Eric Matthew Stefani (born June 17, 1967) is an American musician and animator best known as a founder and former member of the ska punk band No Doubt. He is the elder brother of former bandmate Gwen Stefani. He is also a former animator on the television series The Simpsons.

==Early life and education==
Stefani is the son of Dennis and Patti Stefani. He attended Loara High School in Anaheim, California. He worked at a Dairy Queen with his sister Gwen and John Spence. After high school, he attended Cypress College. He went on to study animation at the California Institute of the Arts in 1991.

According to No Doubt's guitarist Tom Dumont, Eric was able to write music for the band despite not knowing music theory—an accomplishment that impressed Dumont, since he was a music major.

==Career==
Stefani, his sister Gwen and John Spence formed the band No Doubt in 1986. Stefani also landed a job drawing for The Simpsons in 1989, when it was still a short on The Tracey Ullman Show; he continued working on The Simpsons after it became its own successful series, splitting his time between the show and the band.

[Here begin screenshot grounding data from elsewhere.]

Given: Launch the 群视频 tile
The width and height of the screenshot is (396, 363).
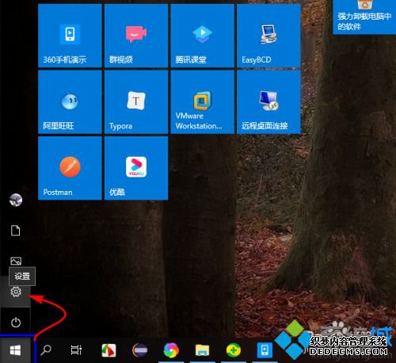Looking at the screenshot, I should pyautogui.click(x=136, y=36).
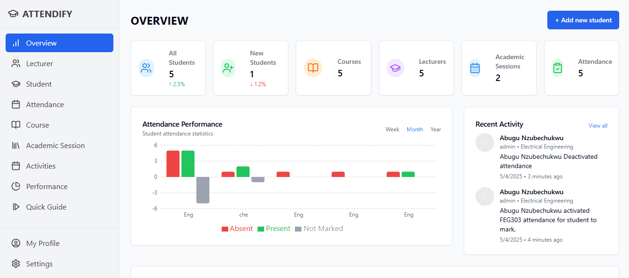Toggle the Absent legend series in chart
The height and width of the screenshot is (278, 629).
coord(237,229)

The group added several members and performed live shows at venues such as Fenders Ballroom in Long Beach. The group started writing original material, most of which Eric Stefani contributed. Stefani also designed the posters and logos for the band during this time, and Gwen credited Eric's skills as a cartoonist with inventing her early pop star persona. Tom Dumont referred to Eric as "the main creative force in the band for many years."

Stefani wrote or co-wrote all of the songs on No Doubt's self-titled debut album. The album did not meet expectations, and Stefani was distant from his bandmates during the ensuing tour. The band began work on its next album the following year but their record label Interscope Records rejected much of its material (the album would eventually be independently released as The Beacon Street Collection), and the band was paired with producer Matthew Wilder.

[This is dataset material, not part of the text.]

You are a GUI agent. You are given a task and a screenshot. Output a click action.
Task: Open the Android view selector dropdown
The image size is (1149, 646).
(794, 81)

Stefani, who preferred songwriting to touring and felt diminishing creative control, left the band in 1994 before their third album Tragic Kingdom was released. He wrote two songs on the album and co-wrote five others. Eric and Gwen were nominated as a songwriting team at the 1998 Grammy Awards for Song of the Year for "Don't Speak".

After leaving the band, Stefani returned to animating full-time for The Simpsons, having previously split his time between the show and the band. The episode "Homerpalooza" contains a quick scene, drawn by Stefani, where the members of No Doubt appear, although they are not featured.

In 2000, Stefani briefly reunited with his former bandmates on VH1 Storytellers, playing piano during a live performance of Trapped in a Box.

In an interview on Late Night with Seth Meyers on October 26, 2020, Gwen revealed that Eric recorded some instrumentation on one of the tracks for her upcoming album, which ended up being "Let Me Reintroduce Myself".